Stored data entries

- - -

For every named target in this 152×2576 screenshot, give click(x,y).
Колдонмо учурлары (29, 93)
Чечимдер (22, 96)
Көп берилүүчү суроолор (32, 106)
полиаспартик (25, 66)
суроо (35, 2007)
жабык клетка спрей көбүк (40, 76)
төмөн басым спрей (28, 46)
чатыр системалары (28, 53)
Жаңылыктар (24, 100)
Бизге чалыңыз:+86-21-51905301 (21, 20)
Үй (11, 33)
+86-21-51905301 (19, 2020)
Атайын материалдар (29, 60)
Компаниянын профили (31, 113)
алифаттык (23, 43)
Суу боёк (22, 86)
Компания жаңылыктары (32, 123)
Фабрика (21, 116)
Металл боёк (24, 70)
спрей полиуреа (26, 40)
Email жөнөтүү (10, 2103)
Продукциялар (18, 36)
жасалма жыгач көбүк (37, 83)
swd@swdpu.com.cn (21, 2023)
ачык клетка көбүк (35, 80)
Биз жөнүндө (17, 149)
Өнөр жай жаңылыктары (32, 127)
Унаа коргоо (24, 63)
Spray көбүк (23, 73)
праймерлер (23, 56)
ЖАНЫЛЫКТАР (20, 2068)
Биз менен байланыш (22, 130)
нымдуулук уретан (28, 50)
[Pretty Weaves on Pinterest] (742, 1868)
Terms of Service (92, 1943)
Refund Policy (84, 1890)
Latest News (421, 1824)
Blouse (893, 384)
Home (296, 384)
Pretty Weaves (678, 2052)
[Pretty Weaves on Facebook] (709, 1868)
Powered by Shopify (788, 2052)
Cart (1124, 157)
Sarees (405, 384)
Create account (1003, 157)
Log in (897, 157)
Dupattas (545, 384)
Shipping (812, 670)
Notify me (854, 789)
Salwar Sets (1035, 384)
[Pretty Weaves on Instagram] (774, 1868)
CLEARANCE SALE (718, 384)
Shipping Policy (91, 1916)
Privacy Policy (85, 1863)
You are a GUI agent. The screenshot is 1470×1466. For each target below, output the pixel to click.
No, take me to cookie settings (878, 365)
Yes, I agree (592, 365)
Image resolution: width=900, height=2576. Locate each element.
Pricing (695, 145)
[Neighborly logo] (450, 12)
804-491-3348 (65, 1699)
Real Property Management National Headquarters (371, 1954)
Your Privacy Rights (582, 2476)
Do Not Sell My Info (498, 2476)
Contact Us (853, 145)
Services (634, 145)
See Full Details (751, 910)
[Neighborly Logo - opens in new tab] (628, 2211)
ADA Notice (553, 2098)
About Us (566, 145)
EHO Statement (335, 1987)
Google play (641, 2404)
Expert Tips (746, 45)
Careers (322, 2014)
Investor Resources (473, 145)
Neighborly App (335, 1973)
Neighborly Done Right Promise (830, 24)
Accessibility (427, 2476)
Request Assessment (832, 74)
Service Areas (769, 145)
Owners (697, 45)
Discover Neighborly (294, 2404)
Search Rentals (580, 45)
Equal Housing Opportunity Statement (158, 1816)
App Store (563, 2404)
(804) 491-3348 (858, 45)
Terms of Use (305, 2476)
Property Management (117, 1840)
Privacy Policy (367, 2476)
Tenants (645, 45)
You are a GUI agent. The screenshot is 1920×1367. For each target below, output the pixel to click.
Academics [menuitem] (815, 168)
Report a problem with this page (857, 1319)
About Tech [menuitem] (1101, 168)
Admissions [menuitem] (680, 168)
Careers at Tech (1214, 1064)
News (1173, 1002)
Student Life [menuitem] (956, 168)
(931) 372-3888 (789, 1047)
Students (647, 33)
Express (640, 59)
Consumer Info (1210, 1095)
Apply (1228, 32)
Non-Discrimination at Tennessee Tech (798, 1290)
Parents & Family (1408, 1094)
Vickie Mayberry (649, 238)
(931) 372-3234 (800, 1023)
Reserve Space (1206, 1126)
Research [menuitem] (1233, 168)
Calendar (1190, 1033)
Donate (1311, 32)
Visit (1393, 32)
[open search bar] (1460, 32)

- - -

The answer should reproduce each entry above in full.

SOLUTION TO THIS EXERCISE
For every named target in this 152×2576 screenshot, give click(x,y).
Колдонмо учурлары (29, 93)
Чечимдер (22, 96)
Көп берилүүчү суроолор (32, 106)
полиаспартик (25, 66)
суроо (35, 2007)
жабык клетка спрей көбүк (40, 76)
төмөн басым спрей (28, 46)
чатыр системалары (28, 53)
Жаңылыктар (24, 100)
Бизге чалыңыз:+86-21-51905301 (21, 20)
Үй (11, 33)
+86-21-51905301 (19, 2020)
Атайын материалдар (29, 60)
Компаниянын профили (31, 113)
алифаттык (23, 43)
Суу боёк (22, 86)
Компания жаңылыктары (32, 123)
Фабрика (21, 116)
Металл боёк (24, 70)
спрей полиуреа (26, 40)
Email жөнөтүү (10, 2103)
Продукциялар (18, 36)
жасалма жыгач көбүк (37, 83)
swd@swdpu.com.cn (21, 2023)
ачык клетка көбүк (35, 80)
Биз жөнүндө (17, 149)
Өнөр жай жаңылыктары (32, 127)
Унаа коргоо (24, 63)
Spray көбүк (23, 73)
праймерлер (23, 56)
ЖАНЫЛЫКТАР (20, 2068)
Биз менен байланыш (22, 130)
нымдуулук уретан (28, 50)
[Pretty Weaves on Pinterest] (742, 1868)
Terms of Service (92, 1943)
Refund Policy (84, 1890)
Latest News (421, 1824)
Blouse (893, 384)
Home (296, 384)
Pretty Weaves (678, 2052)
[Pretty Weaves on Facebook] (709, 1868)
Powered by Shopify (788, 2052)
Cart (1124, 157)
Sarees (405, 384)
Create account (1003, 157)
Log in (897, 157)
Dupattas (545, 384)
Shipping (812, 670)
Notify me (854, 789)
Salwar Sets (1035, 384)
[Pretty Weaves on Instagram] (774, 1868)
CLEARANCE SALE (718, 384)
Shipping Policy (91, 1916)
Privacy Policy (85, 1863)
You are a GUI agent. The screenshot is 1470×1466. For each target below, output the pixel to click.
No, take me to cookie settings (878, 365)
Yes, I agree (592, 365)
Image resolution: width=900, height=2576. Locate each element.
Pricing (695, 145)
[Neighborly logo] (450, 12)
804-491-3348 (65, 1699)
Real Property Management National Headquarters (371, 1954)
Your Privacy Rights (582, 2476)
Do Not Sell My Info (498, 2476)
Contact Us (853, 145)
Services (634, 145)
See Full Details (751, 910)
[Neighborly Logo - opens in new tab] (628, 2211)
ADA Notice (553, 2098)
About Us (566, 145)
EHO Statement (335, 1987)
Google play (641, 2404)
Expert Tips (746, 45)
Careers (322, 2014)
Investor Resources (473, 145)
Neighborly App (335, 1973)
Neighborly Done Right Promise (830, 24)
Accessibility (427, 2476)
Request Assessment (832, 74)
Service Areas (769, 145)
Owners (697, 45)
Discover Neighborly (294, 2404)
Search Rentals (580, 45)
Equal Housing Opportunity Statement (158, 1816)
App Store (563, 2404)
(804) 491-3348 (858, 45)
Terms of Use (305, 2476)
Property Management (117, 1840)
Privacy Policy (367, 2476)
Tenants (645, 45)
You are a GUI agent. The screenshot is 1920×1367. For each target below, output the pixel to click.
Academics [menuitem] (815, 168)
Report a problem with this page (857, 1319)
About Tech [menuitem] (1101, 168)
Admissions [menuitem] (680, 168)
Careers at Tech (1214, 1064)
News (1173, 1002)
Student Life [menuitem] (956, 168)
(931) 372-3888 (789, 1047)
Students (647, 33)
Express (640, 59)
Consumer Info (1210, 1095)
Apply (1228, 32)
Non-Discrimination at Tennessee Tech (798, 1290)
Parents & Family (1408, 1094)
Vickie Mayberry (649, 238)
(931) 372-3234 (800, 1023)
Reserve Space (1206, 1126)
Research [menuitem] (1233, 168)
Calendar (1190, 1033)
Donate (1311, 32)
Visit (1393, 32)
[open search bar] (1460, 32)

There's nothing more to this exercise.